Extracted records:
☆ ☆ ☆ ☆ ☆ ☆ ☆

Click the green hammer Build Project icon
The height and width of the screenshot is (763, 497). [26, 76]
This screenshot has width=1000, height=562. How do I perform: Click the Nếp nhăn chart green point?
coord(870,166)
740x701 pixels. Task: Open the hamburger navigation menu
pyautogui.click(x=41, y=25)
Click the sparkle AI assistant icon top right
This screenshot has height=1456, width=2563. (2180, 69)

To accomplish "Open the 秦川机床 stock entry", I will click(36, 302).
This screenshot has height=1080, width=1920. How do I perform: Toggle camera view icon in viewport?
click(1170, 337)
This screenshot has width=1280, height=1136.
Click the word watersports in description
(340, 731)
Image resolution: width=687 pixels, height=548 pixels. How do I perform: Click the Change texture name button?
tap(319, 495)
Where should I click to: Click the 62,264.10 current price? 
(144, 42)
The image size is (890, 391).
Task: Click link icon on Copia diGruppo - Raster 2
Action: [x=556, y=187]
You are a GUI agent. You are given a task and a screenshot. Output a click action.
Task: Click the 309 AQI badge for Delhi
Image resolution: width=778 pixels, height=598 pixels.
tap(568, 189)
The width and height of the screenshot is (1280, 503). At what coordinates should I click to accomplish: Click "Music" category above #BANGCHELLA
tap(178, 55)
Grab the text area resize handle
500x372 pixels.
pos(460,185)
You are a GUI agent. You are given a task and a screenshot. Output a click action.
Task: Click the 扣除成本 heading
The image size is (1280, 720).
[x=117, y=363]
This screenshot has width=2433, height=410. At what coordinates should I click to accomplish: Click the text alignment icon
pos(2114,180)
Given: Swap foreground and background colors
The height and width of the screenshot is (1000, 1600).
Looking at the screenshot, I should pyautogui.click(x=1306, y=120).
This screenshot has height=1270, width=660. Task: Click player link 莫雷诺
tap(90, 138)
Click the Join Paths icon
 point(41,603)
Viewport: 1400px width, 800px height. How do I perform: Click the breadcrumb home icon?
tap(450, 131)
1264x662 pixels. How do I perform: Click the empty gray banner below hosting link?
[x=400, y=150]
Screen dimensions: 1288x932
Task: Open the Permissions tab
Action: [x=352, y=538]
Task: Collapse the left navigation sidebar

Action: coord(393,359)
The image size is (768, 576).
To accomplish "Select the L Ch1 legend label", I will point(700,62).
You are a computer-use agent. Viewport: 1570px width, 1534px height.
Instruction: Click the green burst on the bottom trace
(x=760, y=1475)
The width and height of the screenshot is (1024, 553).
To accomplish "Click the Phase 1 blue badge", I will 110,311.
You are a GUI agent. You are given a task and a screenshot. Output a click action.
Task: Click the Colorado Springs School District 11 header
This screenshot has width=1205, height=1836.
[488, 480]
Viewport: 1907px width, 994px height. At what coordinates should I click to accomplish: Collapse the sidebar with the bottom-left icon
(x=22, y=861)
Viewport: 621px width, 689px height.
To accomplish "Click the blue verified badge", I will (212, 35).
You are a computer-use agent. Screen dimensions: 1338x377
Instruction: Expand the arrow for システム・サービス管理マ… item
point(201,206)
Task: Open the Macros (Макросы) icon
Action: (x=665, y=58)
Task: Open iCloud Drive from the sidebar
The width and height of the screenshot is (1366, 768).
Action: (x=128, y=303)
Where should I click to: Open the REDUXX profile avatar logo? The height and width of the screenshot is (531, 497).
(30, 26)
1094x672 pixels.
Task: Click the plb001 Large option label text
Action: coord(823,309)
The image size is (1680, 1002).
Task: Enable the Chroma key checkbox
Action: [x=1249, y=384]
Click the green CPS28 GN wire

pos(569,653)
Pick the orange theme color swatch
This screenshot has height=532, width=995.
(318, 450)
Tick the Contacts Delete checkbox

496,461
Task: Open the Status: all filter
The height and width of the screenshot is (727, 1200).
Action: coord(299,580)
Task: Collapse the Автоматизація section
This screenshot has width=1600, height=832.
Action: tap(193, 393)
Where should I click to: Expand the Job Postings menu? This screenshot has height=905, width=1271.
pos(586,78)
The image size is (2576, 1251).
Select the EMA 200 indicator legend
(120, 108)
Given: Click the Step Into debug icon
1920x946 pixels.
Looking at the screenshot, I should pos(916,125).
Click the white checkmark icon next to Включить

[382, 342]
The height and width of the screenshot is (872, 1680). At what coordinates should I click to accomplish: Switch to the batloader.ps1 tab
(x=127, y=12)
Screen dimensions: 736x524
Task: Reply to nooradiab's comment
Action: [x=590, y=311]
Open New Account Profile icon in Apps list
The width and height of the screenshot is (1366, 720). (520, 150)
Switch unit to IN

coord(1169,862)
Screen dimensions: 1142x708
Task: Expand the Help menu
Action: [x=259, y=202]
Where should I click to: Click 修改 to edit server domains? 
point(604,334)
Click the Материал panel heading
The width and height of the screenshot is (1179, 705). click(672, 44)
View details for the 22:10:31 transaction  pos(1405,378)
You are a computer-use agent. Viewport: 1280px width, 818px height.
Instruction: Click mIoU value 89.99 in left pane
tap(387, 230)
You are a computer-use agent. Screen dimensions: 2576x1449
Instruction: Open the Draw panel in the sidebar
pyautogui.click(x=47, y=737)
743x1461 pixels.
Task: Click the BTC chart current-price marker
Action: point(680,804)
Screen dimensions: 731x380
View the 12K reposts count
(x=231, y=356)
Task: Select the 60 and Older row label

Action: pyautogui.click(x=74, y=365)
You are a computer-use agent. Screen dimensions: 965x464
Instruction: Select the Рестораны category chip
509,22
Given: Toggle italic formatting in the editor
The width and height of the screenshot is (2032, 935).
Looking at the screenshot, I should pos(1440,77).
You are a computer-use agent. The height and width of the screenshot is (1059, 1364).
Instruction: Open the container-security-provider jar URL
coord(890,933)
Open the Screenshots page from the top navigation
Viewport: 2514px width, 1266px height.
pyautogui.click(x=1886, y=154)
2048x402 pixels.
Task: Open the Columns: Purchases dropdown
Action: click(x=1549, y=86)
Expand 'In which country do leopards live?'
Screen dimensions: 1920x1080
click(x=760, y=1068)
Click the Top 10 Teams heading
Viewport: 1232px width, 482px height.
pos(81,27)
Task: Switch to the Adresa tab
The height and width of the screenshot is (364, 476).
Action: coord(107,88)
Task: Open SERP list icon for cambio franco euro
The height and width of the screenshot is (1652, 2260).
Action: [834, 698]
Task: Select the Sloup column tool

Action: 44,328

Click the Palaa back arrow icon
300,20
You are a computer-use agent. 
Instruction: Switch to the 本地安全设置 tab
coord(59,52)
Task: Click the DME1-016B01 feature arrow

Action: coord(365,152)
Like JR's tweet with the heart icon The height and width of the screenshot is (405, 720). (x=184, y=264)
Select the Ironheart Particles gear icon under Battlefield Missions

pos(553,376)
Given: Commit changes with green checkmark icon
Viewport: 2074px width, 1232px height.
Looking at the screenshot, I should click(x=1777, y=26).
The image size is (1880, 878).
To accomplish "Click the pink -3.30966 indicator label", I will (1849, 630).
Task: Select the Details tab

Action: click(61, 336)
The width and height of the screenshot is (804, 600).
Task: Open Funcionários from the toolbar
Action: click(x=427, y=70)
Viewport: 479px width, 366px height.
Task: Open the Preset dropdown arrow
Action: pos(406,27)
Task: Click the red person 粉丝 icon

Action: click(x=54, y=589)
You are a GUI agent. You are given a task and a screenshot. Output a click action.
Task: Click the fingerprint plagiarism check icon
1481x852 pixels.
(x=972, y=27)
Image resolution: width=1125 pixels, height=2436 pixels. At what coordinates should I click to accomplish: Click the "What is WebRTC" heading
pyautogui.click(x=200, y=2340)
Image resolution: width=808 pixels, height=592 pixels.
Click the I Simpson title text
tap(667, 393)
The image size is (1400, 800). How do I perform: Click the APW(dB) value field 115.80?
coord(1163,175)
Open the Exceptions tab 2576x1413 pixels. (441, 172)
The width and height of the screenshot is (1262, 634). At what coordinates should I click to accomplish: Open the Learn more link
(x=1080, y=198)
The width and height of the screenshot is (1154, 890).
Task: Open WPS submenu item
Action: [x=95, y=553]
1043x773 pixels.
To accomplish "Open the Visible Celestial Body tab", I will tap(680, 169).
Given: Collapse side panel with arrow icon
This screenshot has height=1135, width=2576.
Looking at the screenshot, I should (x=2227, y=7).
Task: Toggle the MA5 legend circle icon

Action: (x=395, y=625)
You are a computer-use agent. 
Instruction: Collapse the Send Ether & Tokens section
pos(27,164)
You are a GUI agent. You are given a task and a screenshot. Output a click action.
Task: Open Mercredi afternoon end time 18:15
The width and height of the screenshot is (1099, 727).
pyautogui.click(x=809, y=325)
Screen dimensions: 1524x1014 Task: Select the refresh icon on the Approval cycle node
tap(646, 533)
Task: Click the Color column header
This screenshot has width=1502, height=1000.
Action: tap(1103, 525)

☆ ☆ ☆ ☆ ☆ ☆ ☆

§ **Set exercise**: Copy out the rows, starting at the first row and ending with the line containing "tap(319, 495)", both included.

§ **The result**:
Click the green hammer Build Project icon
The height and width of the screenshot is (763, 497). [26, 76]
This screenshot has width=1000, height=562. How do I perform: Click the Nếp nhăn chart green point?
coord(870,166)
740x701 pixels. Task: Open the hamburger navigation menu
pyautogui.click(x=41, y=25)
Click the sparkle AI assistant icon top right
This screenshot has height=1456, width=2563. (2180, 69)

To accomplish "Open the 秦川机床 stock entry", I will click(36, 302).
This screenshot has height=1080, width=1920. How do I perform: Toggle camera view icon in viewport?
click(1170, 337)
This screenshot has width=1280, height=1136.
Click the word watersports in description
(340, 731)
Image resolution: width=687 pixels, height=548 pixels. How do I perform: Click the Change texture name button?
tap(319, 495)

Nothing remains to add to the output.